Os bispos brasileiros comentaram ontem, 16 de fevereiro, em entrevista coletiva, sobre os assuntos que foram debatidos na reunião do «Conselho Episcopal Pastoral» (Consep), realizada nos dias 14, 15 e 16. A «Lei da Ficha Limpa», que está relacionada com corrupção parlamentar, e a situação dos índios foram os destaques.
Sobre a «Lei da Ficha Limpa», aprovada pelo «Superior Tribunal Federal» (STF) e que será válida para as eleições de 2012, o presidente da CNBB, cardeal Raymundo Damasceno Assis, recordou que a Conferência dos Bispos do Brasil foi uma das principais entidades que promoveram a recolha de assinaturas a favor da lei – com resultado final de 1,5 milhão de assinaturas.

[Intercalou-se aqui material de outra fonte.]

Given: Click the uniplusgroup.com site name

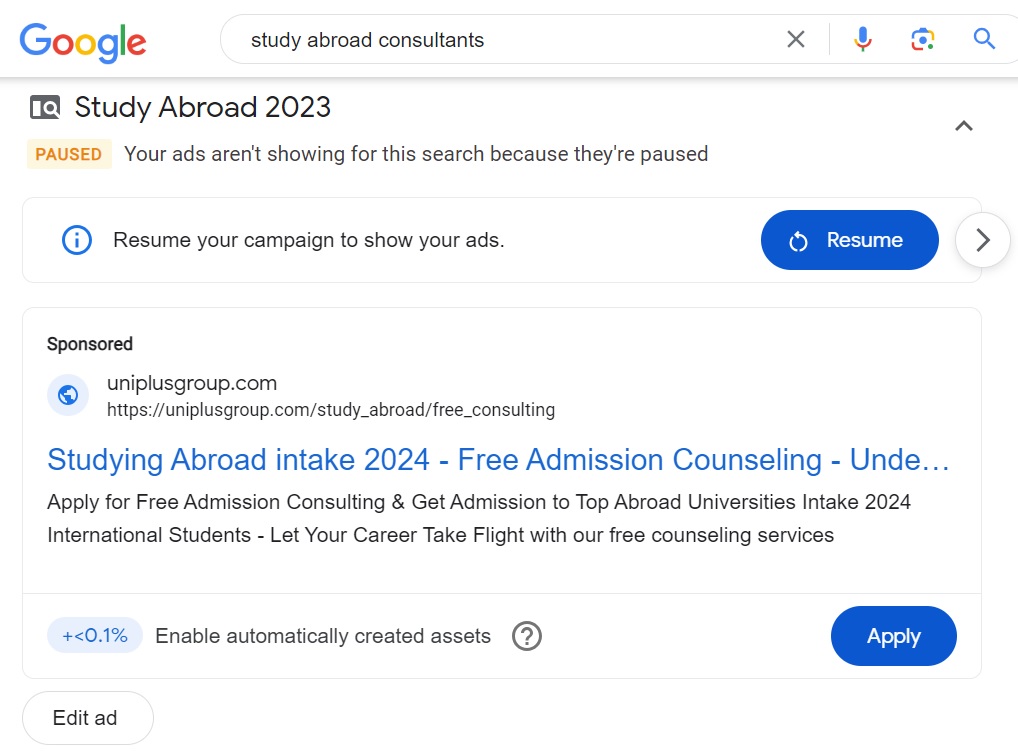Looking at the screenshot, I should [x=192, y=383].
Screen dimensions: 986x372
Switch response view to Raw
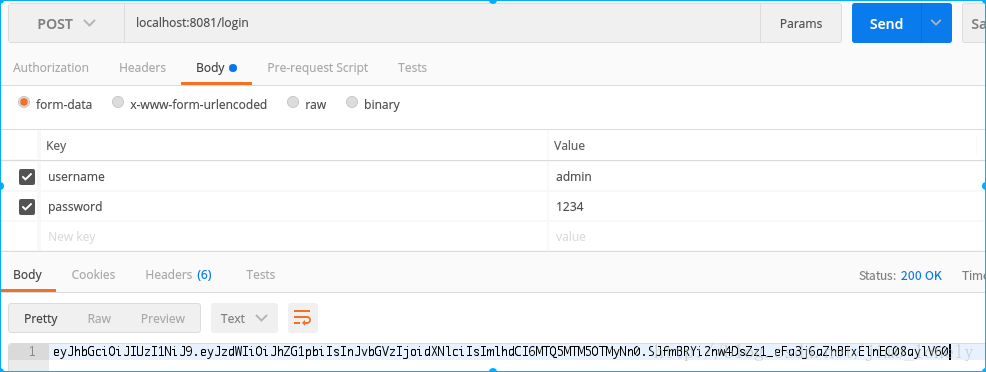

Já secretário-geral da CNBB, dom Leonardo Ulrich Steiner, que visitou algumas aldeias e comunidades indígenas Guarani Kaiowá, na região sul do estado de Mato Grosso do Sul, afirmou que os povos indígenas vivem uma situação degradante.
«Para os povos indígenas a terra é fundamental. Conversando com eles, me chocou a afirmação que alguns adolescentes se enforcam por não terem perspectivas. É um povo que não pode manifestar sua cultura», descreveu.